Ketika Dosen UIN Lampung Bicara Sejarah Emigrasi Pertanian di Lampung

1 hour ago 3

REPUBLIKA.CO.ID, PESAWARAN— “Saya menemukan banyak orang Jawa, nama-nama kampung Jawa, dan budaya Jawa di Lampung. Untuk tahu Bahasa Jawa, bisa belajar di Lampung. Di mana-mana terdengar orang berbahasa Jawa”, kata Ketua Prodi Sejarah Peradaban Islam UIN Raden Intan Lampung, Dr Abd Rahmad Hamid.

Pernyataan tersebut disampaikan saat menjadi narasumber seminar yang digelar oleh Museum Ketransmigrasi Lampung dengan tema “Kajian Mata Pencaharian Masyarakat Transmigrasi”.

Kegiatan ini dilaksanakan selama tiga hari (2-4 Desember) dengan menghadirkan enam narasumber, dua di antaranya pada hari ketiga adalah Dr Abd Rahman Hamid dan Kian Amboro, M Pd.

Kegiatan dihadiri 50 peserta (dosen dan mahasiswa) dari lima kampus di Provinsi Lampung yaitu: UNILA, UM Metro, STKIP PGRI Bandar Lampung, UIN RIL, dan UM Pringsewu.

Hari ini, Abd Rahman Hamid mengisi acara dengan topik “Emigrasi Pertanian Jawa di Lampung 1902-1941”, dengan moderator Ni Putuh Galih Pratiwi, M Hum.

Berangkat dari isu tersebut, Hamid menjelaskan mengenai sejarah emigrasi pertanian Jawa di Lampung pada masa kolonial, 1902-1941.

Menurutnya, ada tiga konsep yang sering digunakan untuk menggambarkan perpindahan penduduk Jawa ke luar Jawa yaitu kolonisatie, emigratie, dan transmigratie.

“Konsep pertama punya konotasi negatif, selaran dengan konsep kolonialisme. Kalau mengikuti pilar politik etis, maka yang tepat adalah konsep emigratie (emigrasi),” terang Dr Hamid.

Menurut Hamid, program emigrasi sebagai satu solusi untuk mengatasi masalah kesejahteraan penduduk di Jawa sejak akhir abad ke-18 akibat kepadatan penduduknya.

Namun, gairah orang Jawa untuk pindah ke luar Jawa masih minim, karena mereka sangat terikat dengan tanah dan kebudayaan leluhurnya di Jawa.

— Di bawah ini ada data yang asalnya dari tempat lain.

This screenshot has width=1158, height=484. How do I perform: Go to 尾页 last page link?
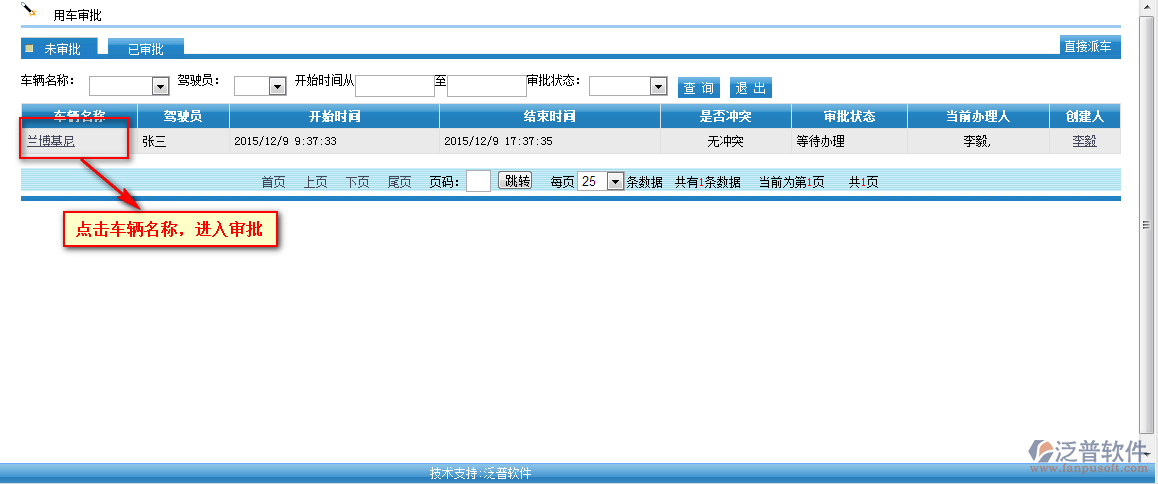[400, 182]
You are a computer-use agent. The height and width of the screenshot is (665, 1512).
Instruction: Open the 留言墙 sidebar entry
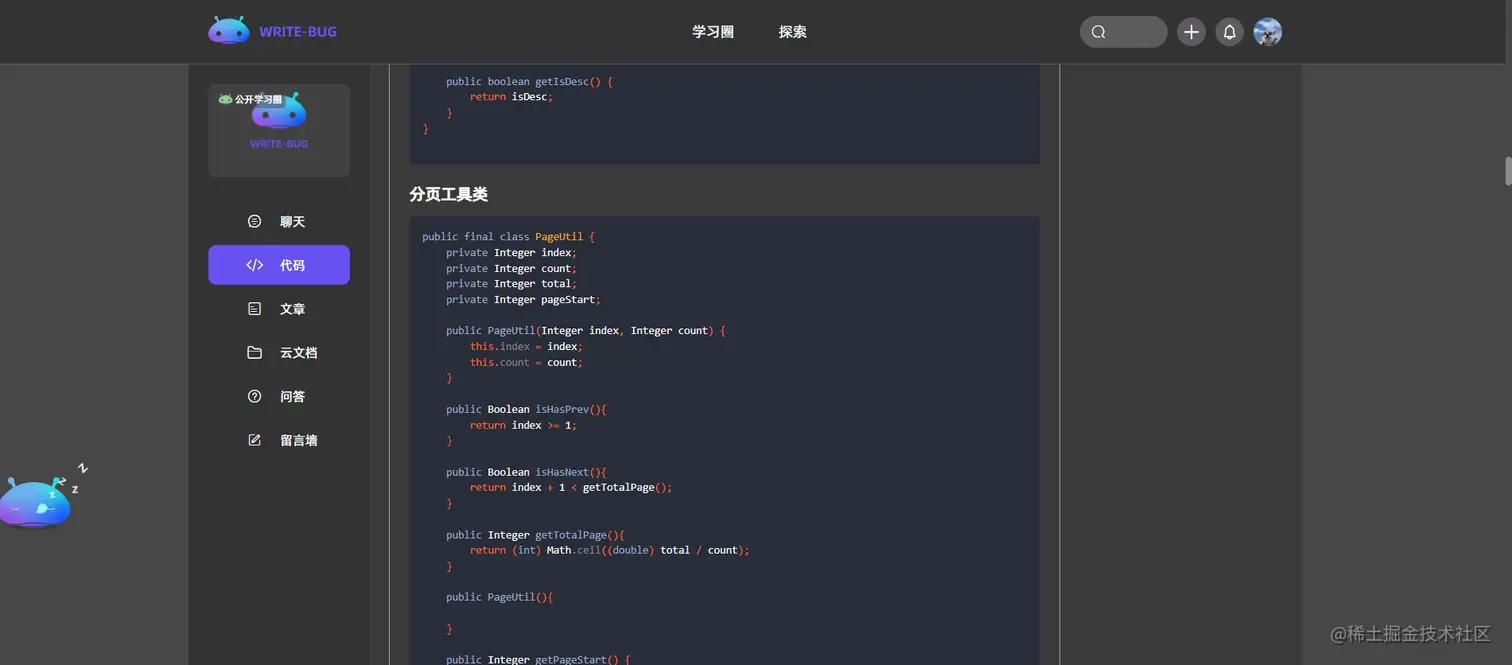coord(298,440)
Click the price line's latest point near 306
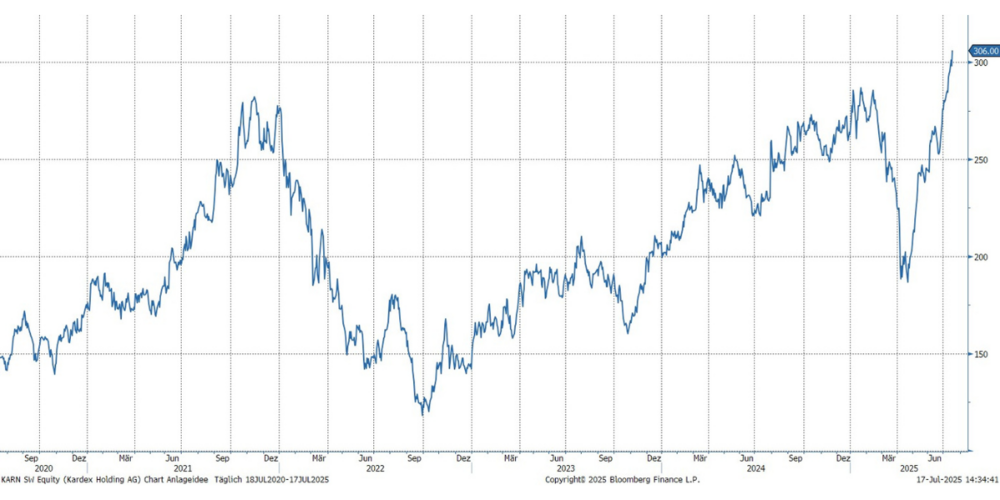 click(x=952, y=51)
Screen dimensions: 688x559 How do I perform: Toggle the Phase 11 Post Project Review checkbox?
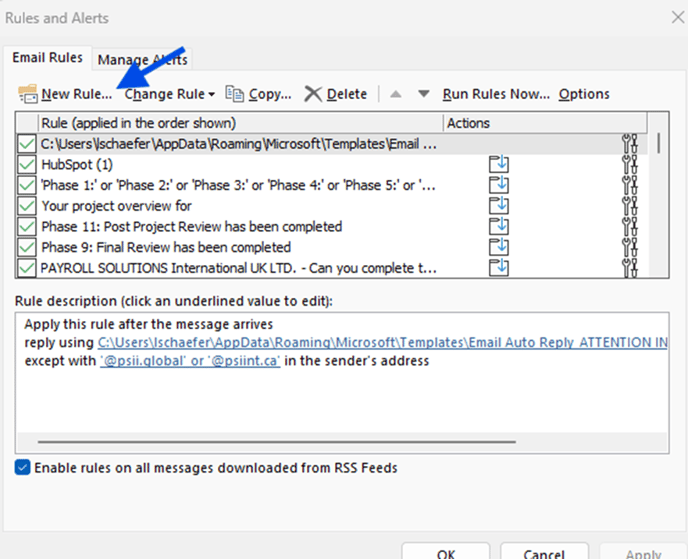(27, 227)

Karena itulah, maka lahirlah sistem “bedol desa” dalam pemindahan penduduk, yakni memindahkan semua penduduk dari satu desa tertentu di Jawa ke luar Jawa dan ditempat di lokasi yang sama di Tanah Sabrang, sehigga mereka merasakan susana Jawa di Tanah Sabrang.

“Dengan kata lain, para emigran itu tidak terasing dari lingkungan sosial dan kebudayaan Jawa. Singkatnya, “Cut dan paste Jawa di Lampung”,” kata Dr Hamid.

Tidak cukup dengan sistem bedol desa, untuk menarik perhatian dan meyakinkan orang Jawa pindah ke Lampung, maka promosi atau propaganda sangat penting dilakukan. Hal itu dilakukan dengan tiga cara yaitu pertama penyuluhan oleh aparat pemerintah di Jawa.

Kedua, emigran lama pulang kampung atau dibawa pulang oleh pemerintah untuk promosi emigrasi pertanian di Jawa, dan ketiga pemutaran film “Tanah Sabrang” karya Mannur Franken di Jawa antara 1938-1941 tentang kondisi Lampung yang tanahnya subur, hasil padinya bagus, dan sistem bawon.